Kinergy Advancement Powers Forward with Steady Gains in Energy and Engineering Segments

  • Sustainable Energy Segment Records Over 200% Growth, Tripling Quarterly Revenue
  • Engineering Segment Sustains Momentum with Revenue Growth from Project Advancements
  • Q3 FY2024 Group Revenue Climbs 21.2% to RM165.4 Million in Consolidated Earnings
  • Segment Revenue Soars 94.9% in One Quarter, Powered by RM40.2 Million from SES andRM41.2 Million from Engineering Growth
  • Energy Segment Shows Promising Progress with 50%+ Performance Growth
Metric 3Q FY2024 (RM’000) 2Q FY2024 (RM’000) QoQ (%) 9M FY2024 (RM’000) 9M FY2023 (RM’000) YoY (%)
Kinergy Advancement Berhad
Revenue 81,515 41,825 94.9 165,379 136,463 21.2
Core Net Profit 6,153 5,567 9.7 16,643 7,081 135.0
Sustainable Energy Segment (SES)
Revenue 40,168 26,276 52.9 86,304 25,845 233.9
Segment Result 8,497 8,223 3.3 22,659 8,642 162.2

APAC 2024 Top Energy Sustainability Solutions Provider Kinergy Advancement Berhad, reported steady growth in third-quarter performance for the quarter ended 30 September 2024 (“3Q FY2024”). Notably, the Group recorded a remarkable 94.9% quarter-on-quarter revenue increase, rising to RM81.5 million, up from RM41.8 million in the previous quarter. This growth was primarily driven by higher contributions from the Sustainable Energy Solutions (“SES”) segment.

Additionally, the Group saw a 17.3% increase in gross profit, which reached RM13.2 million, further reinforcing KAB’s successful execution of capital-intensive projects and the strategic expansion of both its SES and Engineering segments.

The Group reported a core net profit of RM6.1 million for 3Q FY2024, reflecting resilient core operations during a capital-intensive growth phase. Year-to-date, the Group’s core net profit stands at RM16.6 million, representing an increase of 135.0% from the core net profit of RM7.08 million in the same period a year ago. Similarly, gross profit reached RM36.1 million during the first nine months of its financial year ended 30 September 2024 (“9M FY2024”) marking a 32.1% improvement from RM27.3 million in 9M FY2023. This was in line with the revenue growth of 21.2% to RM165.4 million during the first nine months of its financial year 2024.

The Group’s growth remains robust, driven by the SES segment, which delivered RM86.3 million in revenue, over three times the RM25.8 million recorded in the same period last year, fuelled by contributions from new projects and recent acquisitions.

Dato’ Lai Keng Onn, Executive Deputy Chairman cum Group Managing Director of KAB, said: “Our results demonstrate strong underlying growth across the SES segment, which continues to perform as planned.
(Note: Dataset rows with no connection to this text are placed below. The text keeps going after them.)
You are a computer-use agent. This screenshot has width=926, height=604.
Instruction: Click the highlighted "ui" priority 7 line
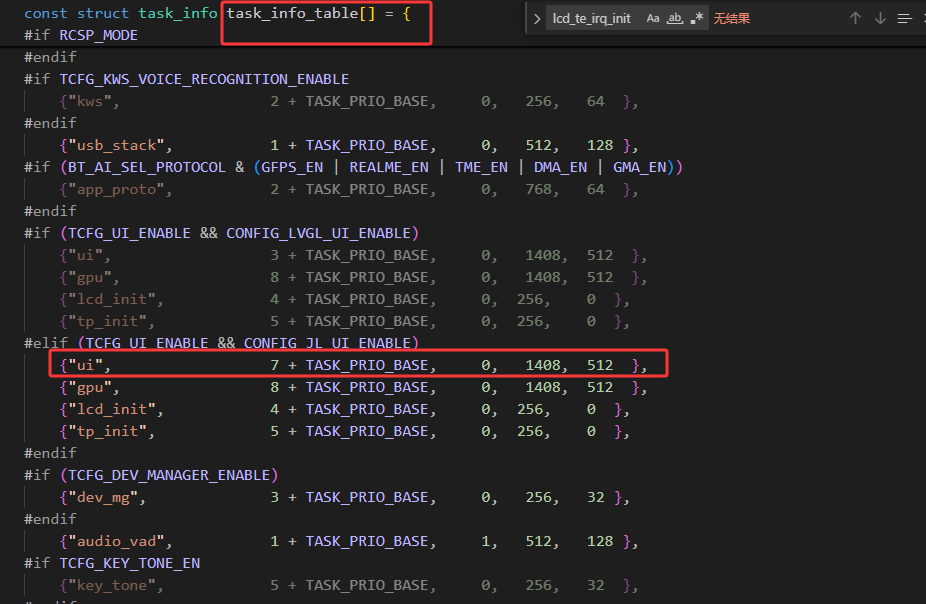coord(358,365)
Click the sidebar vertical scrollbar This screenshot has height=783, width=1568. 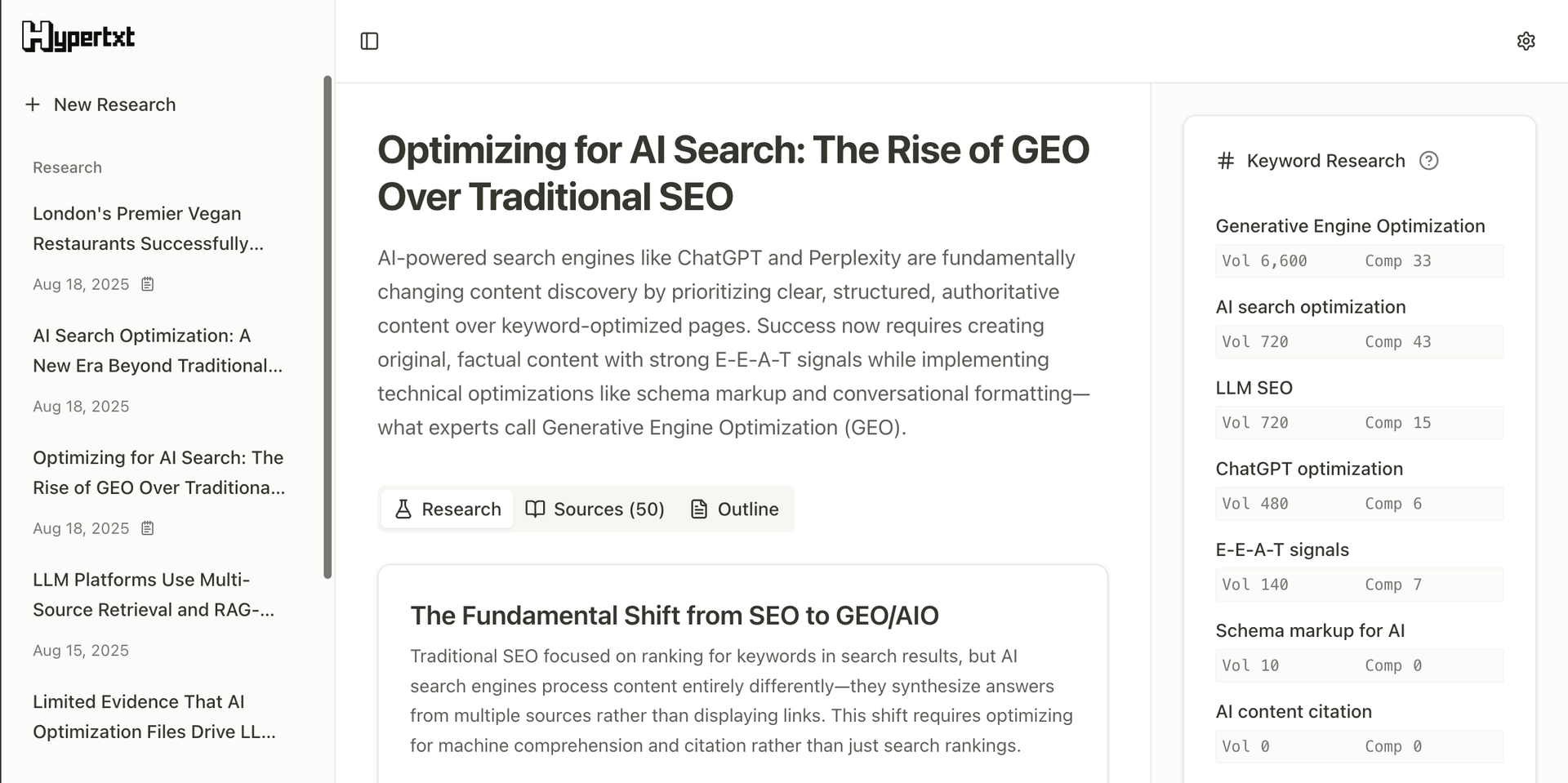327,327
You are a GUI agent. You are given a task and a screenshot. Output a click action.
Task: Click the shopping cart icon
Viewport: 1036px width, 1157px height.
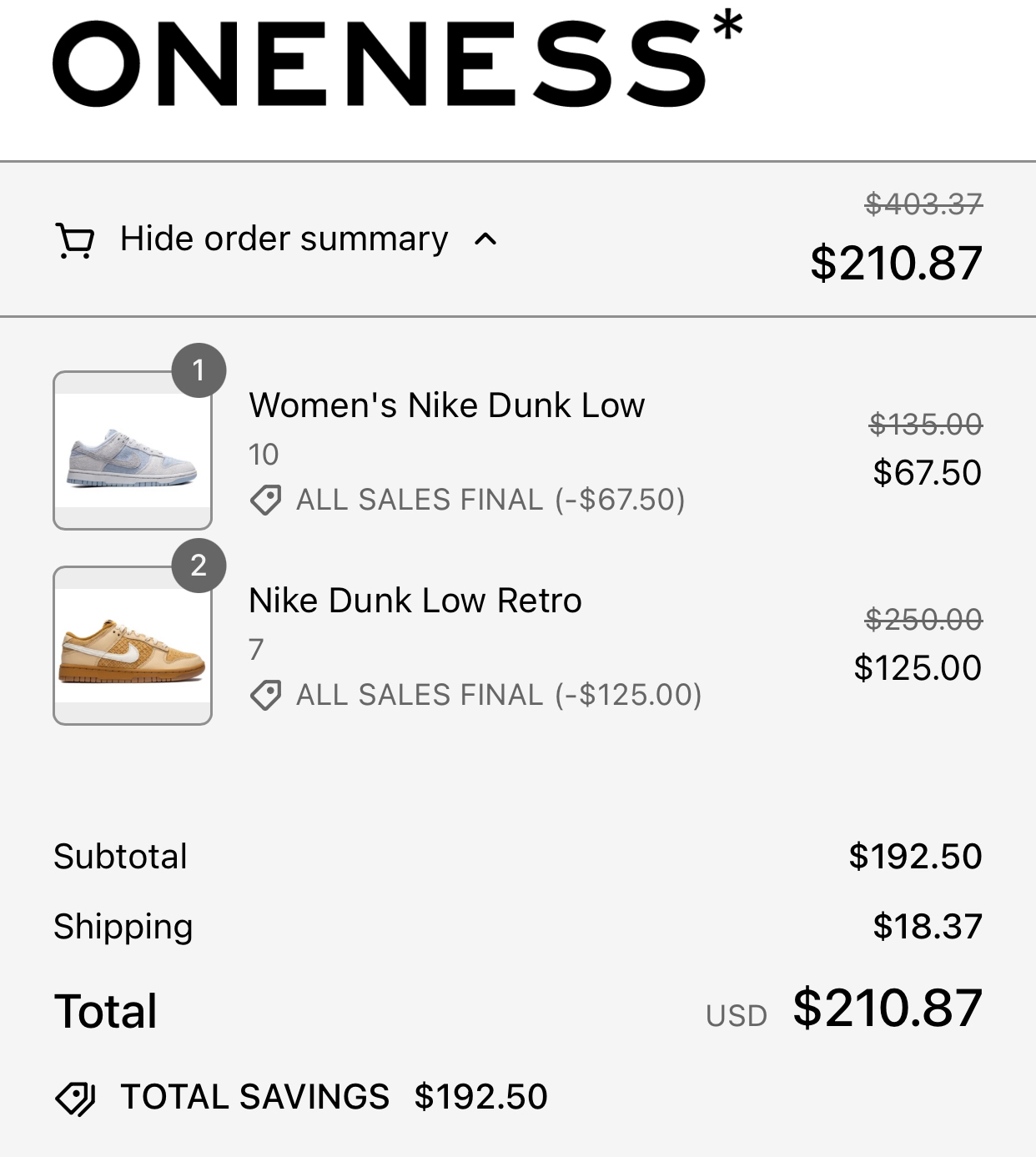(x=74, y=240)
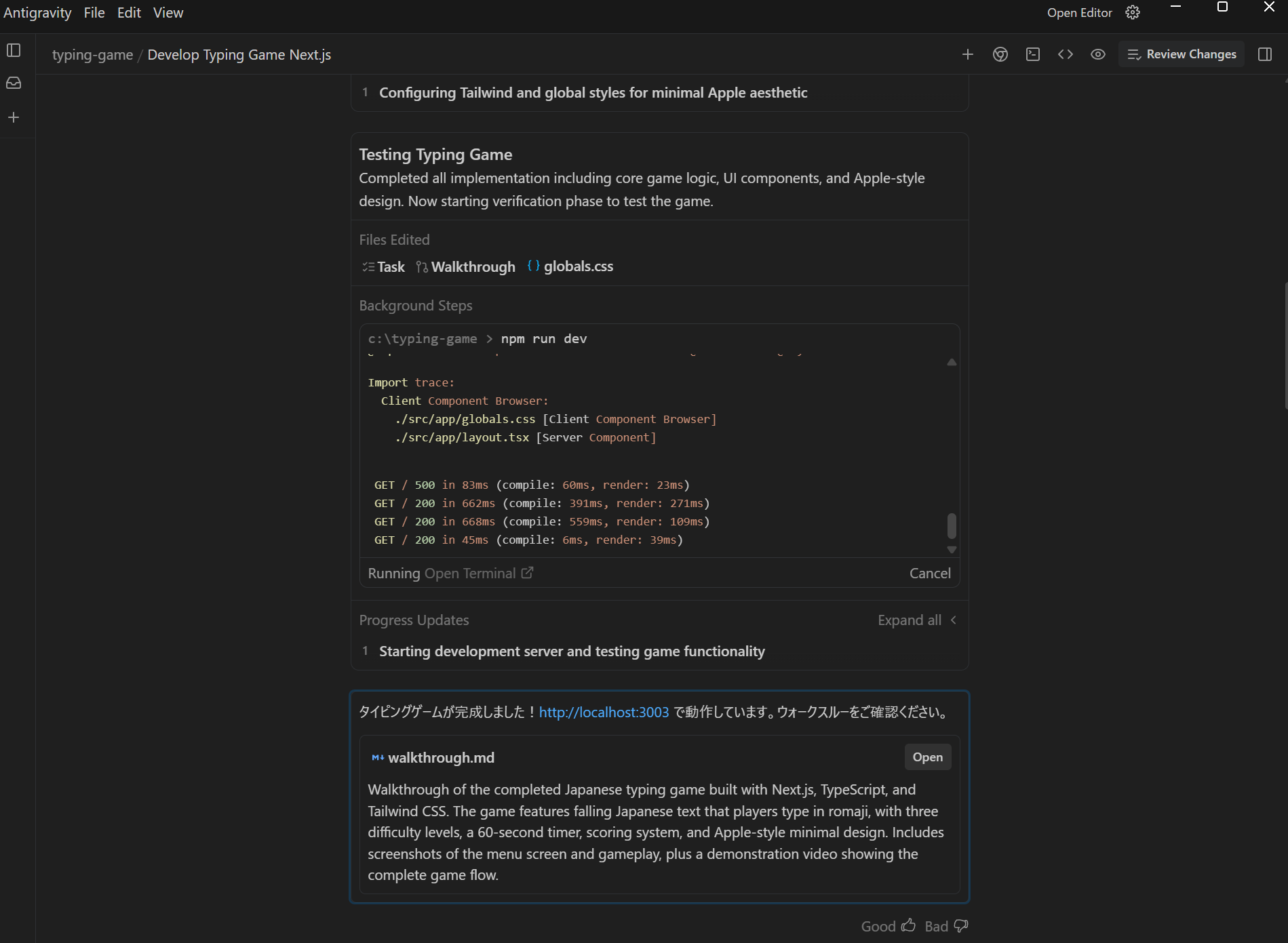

We remain focused on achieving our targeted milestones, supported by steady project execution and enhanced gross profit, underscoring our strategic direction.”

KAB’s extensive order book and project pipeline provide a strong platform for future growth. The Group currently holds an order book valued at RM850 million, with RM120 million in Engineering projects and RM730 million in SES projects. Its active tender pipeline has grown to an impressive RM3.3 billion, indicating significant potential and opportunities in sustainable energy and engineering projects on the horizon. This quarter, the Group has reaffirmed the rising demand for sustainable energy solutions in Malaysia, showcasing its robust performance.

“KAB’s proven track record in executing complex projects within set timelines showcases our expertise in operational excellence, instilling confidence in the company’s extensive capability to consistently deliver value to clients and shareholders,” Dato Lai concluded.

As the Group advances with larger-scale projects in its SES segment, including solar, biogas, and hydropower projects across ASEAN, KAB’s robust expertise in project management approach, innovation, ESG and sustainability strengthens its position as a leading force in Malaysia’s sustainable energy transition. This track record further demonstrates KAB’s dedication to building sustainable infrastructure that aligns with national decarbonisation targets and broader global ESG standards.